▶ [AUFGABEN]
1 > Wer hat laut dem Textausschnitt das Cover der neuen Charlie-Hebdo-Ausgabe verbreitet, und auf welchem Weg?
2 > Ersetze in der Auflistung „undo“ durch „redo“, und zwar im Abschnitt vom Anfang der Auflistung bis einschließlich der Zeile mit „Action: (x=990, y=345)“. Gib nur diese Zeilen wieder und lass alles andere unverändert.

▶ [TEXTAUSSCHNITT]
::::::::::

Manche Zeitungen mögen nicht zeigen, dass Charlie Hebdo wieder Karikaturen von Mohammed zeigt. Das bis vor sechs Tagen wichtigste Thema der Medienmedien ist wieder da. Die Tagesschau baut auf Gäste wie Bettina Schausten. Und beim ZDF versteckt sich hinter einem Product-Placement-Hinweis in Zukunft ein neues Produkt.
Nein, sie lassen sich nicht einschüchtern, sie lassen sich nicht abhalten und sie hören auch nicht auf, Mohammed abzubilden, nur weil vor sechs Tagen ihre Kollegen wegen Zeichnungen wie dieser erschossen wurden: Wenn morgen die drei Millionen Ausgaben der aktuellen Ausgabe von Charlie Hebdo erscheinen, wird der Prophet sogar den Titel zieren, in der Hand ein „Je suis Charlie“-Plakat, darüber der Spruch „Tout et pardonné“ – alles ist vergeben. Per Twitter hat die Libération, in deren Räumen die Charlie-Redaktion derzeit Unterschlupf findet, das Cover verbreitet.

::::::::::

▶ [BEREITGESTELLTE DATEN]
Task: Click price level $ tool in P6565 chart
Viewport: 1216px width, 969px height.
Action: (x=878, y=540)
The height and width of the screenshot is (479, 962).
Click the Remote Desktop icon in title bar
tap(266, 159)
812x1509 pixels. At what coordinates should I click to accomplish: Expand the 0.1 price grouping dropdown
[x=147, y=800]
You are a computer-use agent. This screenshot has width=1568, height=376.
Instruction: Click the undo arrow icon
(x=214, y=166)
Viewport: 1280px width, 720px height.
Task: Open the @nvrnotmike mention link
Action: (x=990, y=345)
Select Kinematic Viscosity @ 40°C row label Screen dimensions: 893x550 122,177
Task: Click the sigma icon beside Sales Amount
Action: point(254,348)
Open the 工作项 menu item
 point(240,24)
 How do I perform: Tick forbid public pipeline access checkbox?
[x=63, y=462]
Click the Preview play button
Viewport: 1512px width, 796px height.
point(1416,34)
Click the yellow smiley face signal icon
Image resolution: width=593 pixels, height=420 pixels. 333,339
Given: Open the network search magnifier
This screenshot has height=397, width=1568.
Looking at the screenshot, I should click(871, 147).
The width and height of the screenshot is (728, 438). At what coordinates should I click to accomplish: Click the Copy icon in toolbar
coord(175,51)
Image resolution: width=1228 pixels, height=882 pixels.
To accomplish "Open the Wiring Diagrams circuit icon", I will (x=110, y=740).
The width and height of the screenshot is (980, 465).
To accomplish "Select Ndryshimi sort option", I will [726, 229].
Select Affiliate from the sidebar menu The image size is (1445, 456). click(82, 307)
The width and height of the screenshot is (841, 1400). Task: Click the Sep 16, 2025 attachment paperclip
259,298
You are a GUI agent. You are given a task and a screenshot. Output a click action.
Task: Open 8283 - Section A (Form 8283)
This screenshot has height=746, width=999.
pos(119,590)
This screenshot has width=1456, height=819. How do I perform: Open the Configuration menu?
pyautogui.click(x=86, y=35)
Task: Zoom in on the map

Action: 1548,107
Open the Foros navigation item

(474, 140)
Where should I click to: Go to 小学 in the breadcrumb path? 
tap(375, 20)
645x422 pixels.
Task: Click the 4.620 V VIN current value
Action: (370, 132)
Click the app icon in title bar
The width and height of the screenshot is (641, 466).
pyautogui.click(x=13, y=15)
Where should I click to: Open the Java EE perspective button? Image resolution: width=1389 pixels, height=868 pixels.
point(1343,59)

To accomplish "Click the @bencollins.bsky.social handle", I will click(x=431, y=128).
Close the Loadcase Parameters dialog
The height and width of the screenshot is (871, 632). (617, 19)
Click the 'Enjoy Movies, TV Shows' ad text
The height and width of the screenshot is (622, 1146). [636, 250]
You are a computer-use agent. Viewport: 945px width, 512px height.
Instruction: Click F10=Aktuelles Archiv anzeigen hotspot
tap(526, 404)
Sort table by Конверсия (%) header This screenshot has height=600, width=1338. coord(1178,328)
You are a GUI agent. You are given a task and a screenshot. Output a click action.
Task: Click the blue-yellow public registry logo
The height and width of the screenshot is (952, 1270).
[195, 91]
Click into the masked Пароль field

::::::::::

▶ [LÖSUNGEN]
1 > Die Libération hat das Cover per Twitter verbreitet.

2 >
Task: Click price level $ tool in P6565 chart
Viewport: 1216px width, 969px height.
Action: (x=878, y=540)
The height and width of the screenshot is (479, 962).
Click the Remote Desktop icon in title bar
tap(266, 159)
812x1509 pixels. At what coordinates should I click to accomplish: Expand the 0.1 price grouping dropdown
[x=147, y=800]
You are a computer-use agent. This screenshot has width=1568, height=376.
Instruction: Click the redo arrow icon
(x=214, y=166)
Viewport: 1280px width, 720px height.
Task: Open the @nvrnotmike mention link
Action: (x=990, y=345)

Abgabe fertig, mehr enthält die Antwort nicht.